A better week

At my husband’s insistence (smart man), I got myself a mentor. I’d been asking the conference for a mentor for ages, but it was certainly not on the top of the priority list for them and nothing happened. So I took it upon myself to call a pastor from a nearby church who I really respect and asked him to be my unofficial mentor. He drove out to my house to talk to me on Thursday (since I still don’t have a car with brakes), and his comments and insights contributed to my having a much better week.

First, it is important to note that I’ve had two kinds of mentors: people like my mother in law and my previous pastor–loud, outgoing, excited people who deal with stress by barreling through it, and people like my internship supervisor and my new mentor–quiet, humble, well-balanced people (totally unlike me!), who handle stress and difficult situations by transcending them, being the calm presence unaffected by the storm. Basically type A and B sort of thing. It is definitely good for me to have some B-type mentors in my life.

My mentor gave me lots of advice in his laid-back, gentle way. I have to rephrase it in my type-A way, but you’ll get the point. First of all, he said that the reason I hate my job is because I haven’t really had the chance to do it yet. I’ve been spending all my time taking care of adminstrative problems and nurturing people, which is not the skill set I bring to ministry, or what I am passionate about or called to do. Put simply, he said, my job is to inspire. And any given congregation will do everything in their power to keep me from doing this job because it makes them uncomfortable. They will try to trick me into doing everything else because they don’t want me to be inspiring and radical. I can’t let them. My job is to be an inspirational, in-their-face prophet, and until I do that, I will have very low job satisfaction, and feel like I’m in the wrong field. Any change, my mentor said, causes great stress and anxiety among those who like the status quo. They will get agitated, and they will try to sell me their agitation. I can’t buy it. That is the equivalent of validating their unhealthy and stressful reaction. I am to be the calm, unaffected one, who models appropriate means of conflict resolution and response to transition.

Easy for his type-B self to say, but the point is valid. Taking on other people’s drama is the equivalent of giving a screaming toddler a candy to shut him up–it only reinforces the behavior.

Finally, he took a look at my church’s mission statement, and encouraged me to dismiss it.
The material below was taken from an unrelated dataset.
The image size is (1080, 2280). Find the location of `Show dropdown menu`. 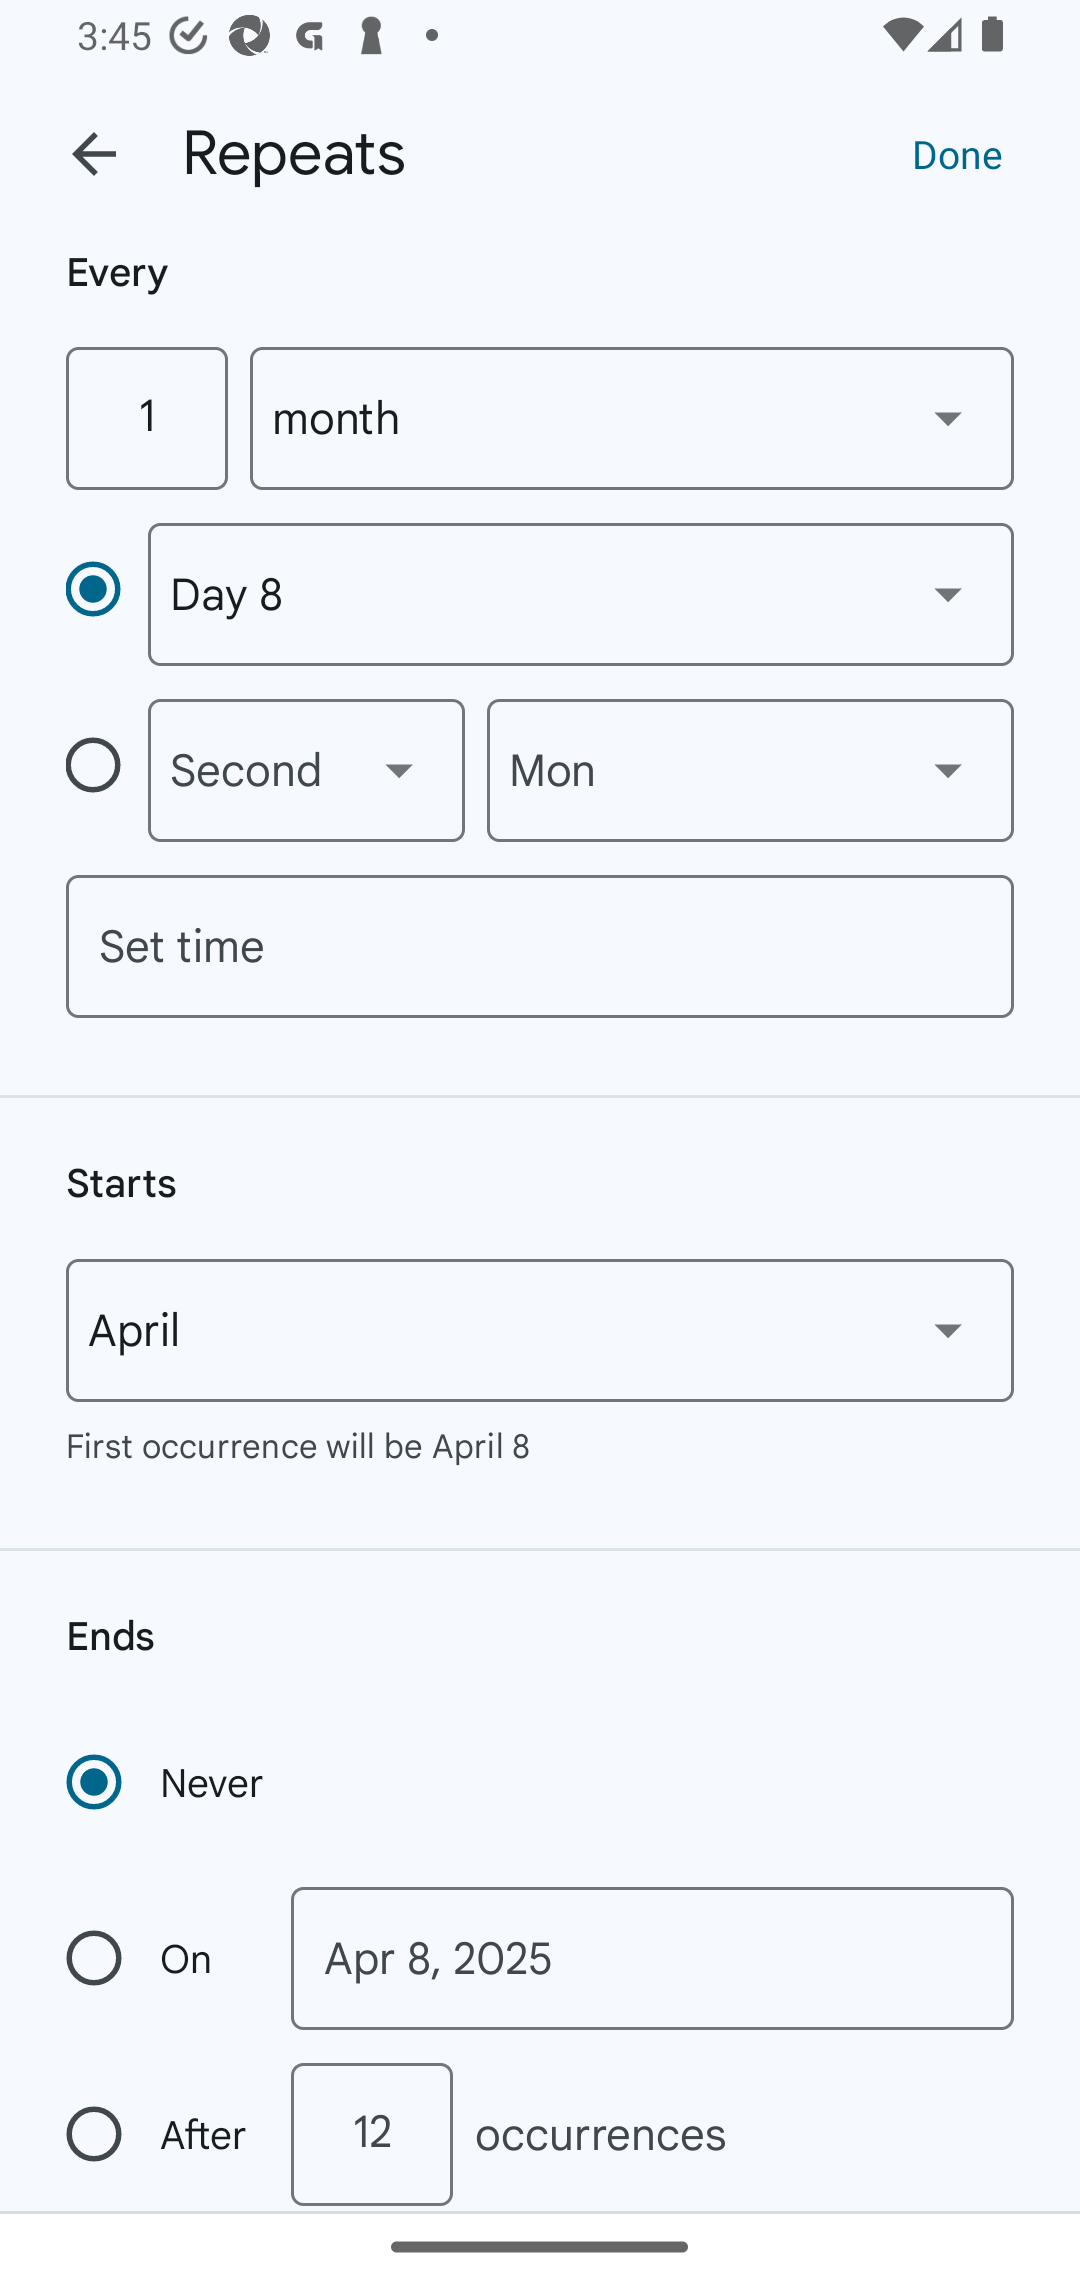

Show dropdown menu is located at coordinates (948, 417).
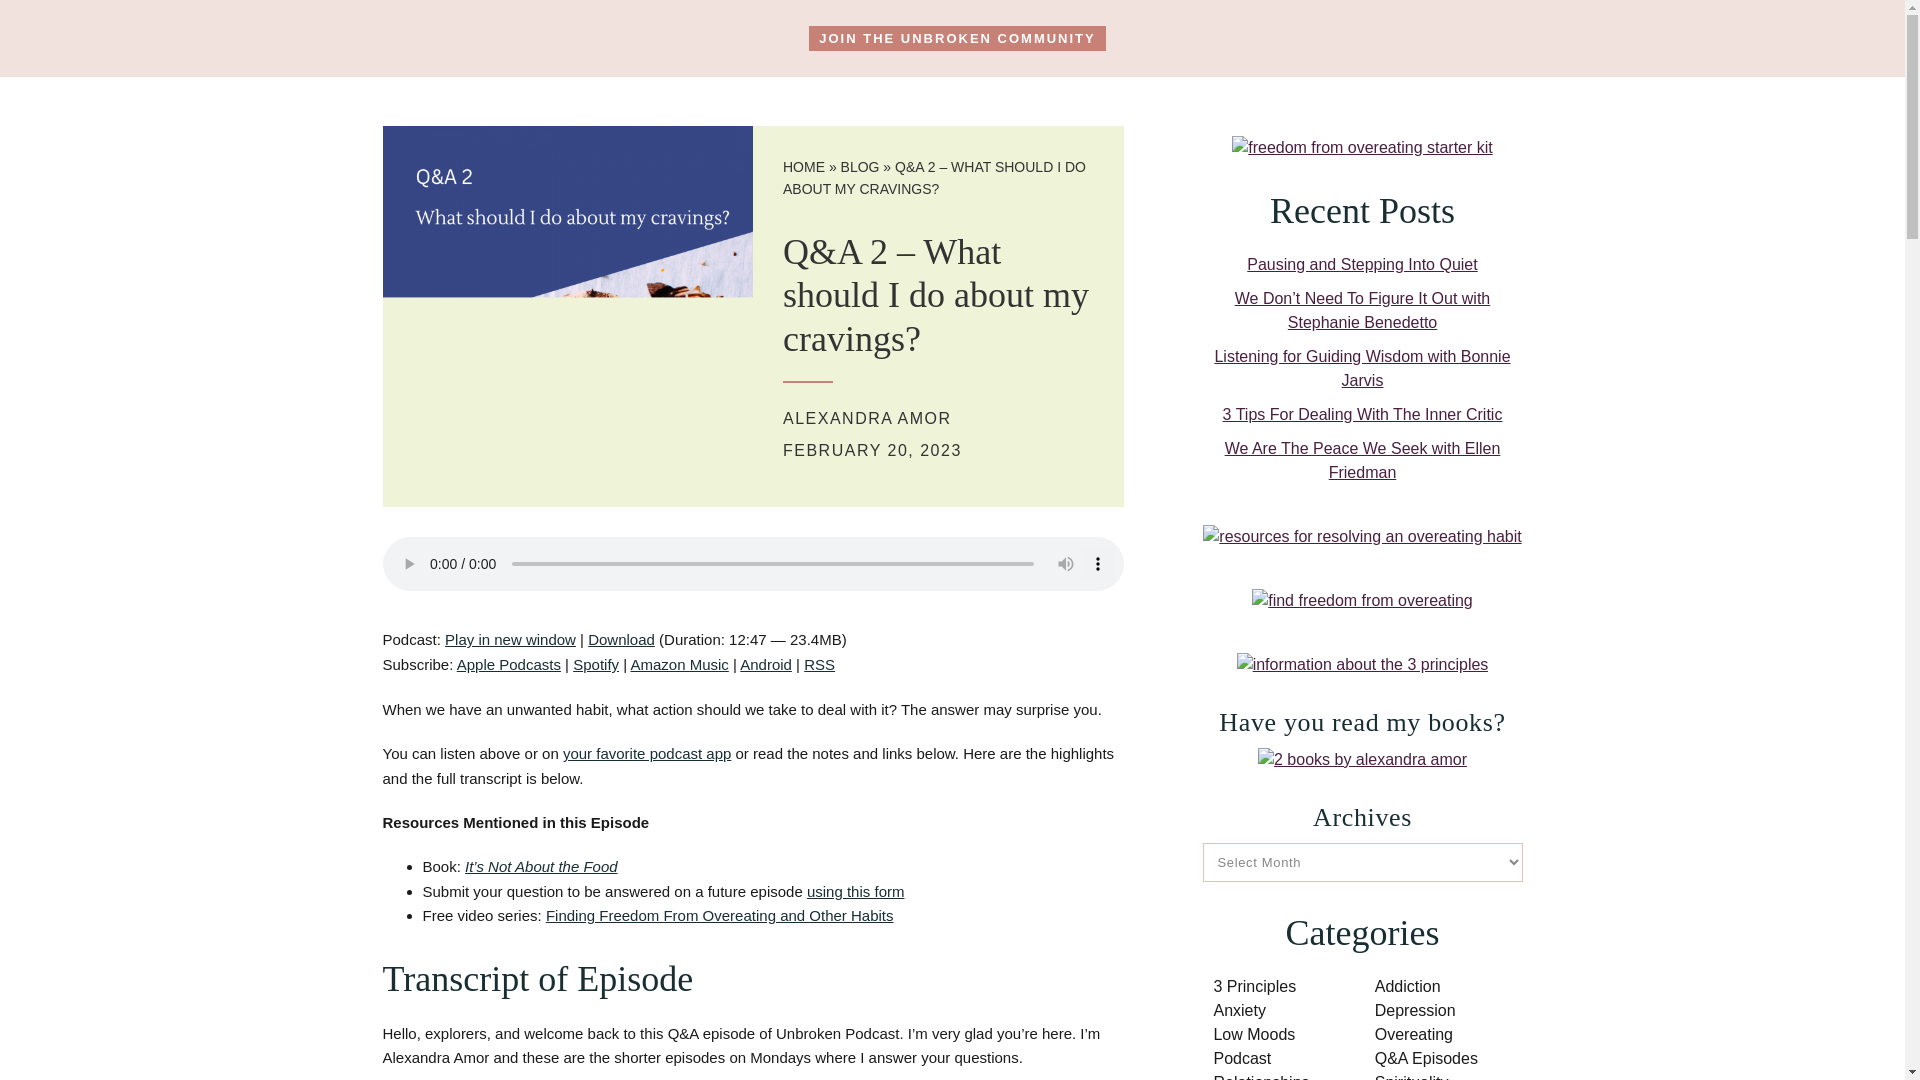  What do you see at coordinates (820, 664) in the screenshot?
I see `Subscribe via RSS` at bounding box center [820, 664].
Too long, too vague, and too impossible. “You don’t have to do all this,” he said. “No one can do all this.” Should I have them make a new vision statement? No, he said to simply ignore it and build some of my own vision for the church, and inspire people with it, something I am much more comfortable doing.

So I had a much better week. While my sermon on Sunday was short (because it was also pledge Sunday, which took a lot of time), it was more exciting and engaging. I think I even pounded the pulpit once or twice. I felt good giving it, which I haven’t felt in a long time.

Five things I loved about my work this week:
1. Great sermon on Sunday.
2. Meeting with my mentor and feeling better about my job. My husband remarked that he hadn’t seen me smile like that in six months.
3. Meeting with the communications committee last Monday and commiserating about the election.
4. I really love my Pastor-Staff Parish Relations Committee. This is a committee that can potentially tear you down or support you, and mine does the latter very well.
5. Sunday night and today I worked tirelessly on Advent. Mind you, I have a service every Sunday and every Wednesday. I can now say that between now and Christmas, I have to plan only 3 services: The Blue Christmas service (for people still in mourning, who struggle with the holidays), the pageant Sunday (not the pageant itself, but the stuff that goes with it), and the Christmas Eve Service itself. I have been very creative and productive. I’m very proud of myself, and I almost like my job. Some of it anyway.